KAT7 is a genetic vulnerability of acute myeloid leukemias driven by MLL rearrangements

Abstract

Histone acetyltransferases (HATs) catalyze the transfer of an acetyl group from acetyl-CoA to lysine residues of histones and play a central role in transcriptional regulation in diverse biological processes. Dysregulation of HAT activity can lead to human diseases including developmental disorders and cancer. Through genome-wide CRISPR-Cas9 screens, we identified several HATs of the MYST family as fitness genes for acute myeloid leukemia (AML). Here we investigate the essentiality of lysine acetyltransferase KAT7 in AMLs driven by the MLL-X gene fusions.
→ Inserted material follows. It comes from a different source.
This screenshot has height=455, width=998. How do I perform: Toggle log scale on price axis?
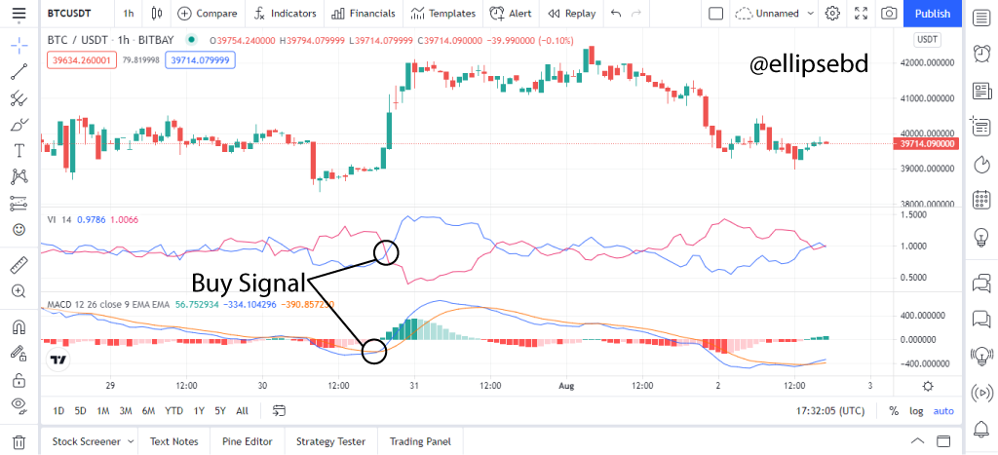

We found that KAT7 loss leads to a rapid and complete loss of both H3K14ac and H4K12ac marks, in association with reduced proliferation, increased apoptosis, and differentiation of AML cells. Acetyltransferase activity of KAT7 is essential for the proliferation of these cells. Mechanistically, our data propose that acetylated histones provide a platform for the recruitment of MLL-fusion-associated adaptor proteins such as BRD4 and AF4 to gene promoters. Upon KAT7 loss, these factors together with RNA polymerase II rapidly dissociate from several MLL-fusion target genes that are essential for AML cell proliferation, including MEIS1, PBX3, and SENP6. Our findings reveal that KAT7 is a plausible therapeutic target for this poor prognosis AML subtype.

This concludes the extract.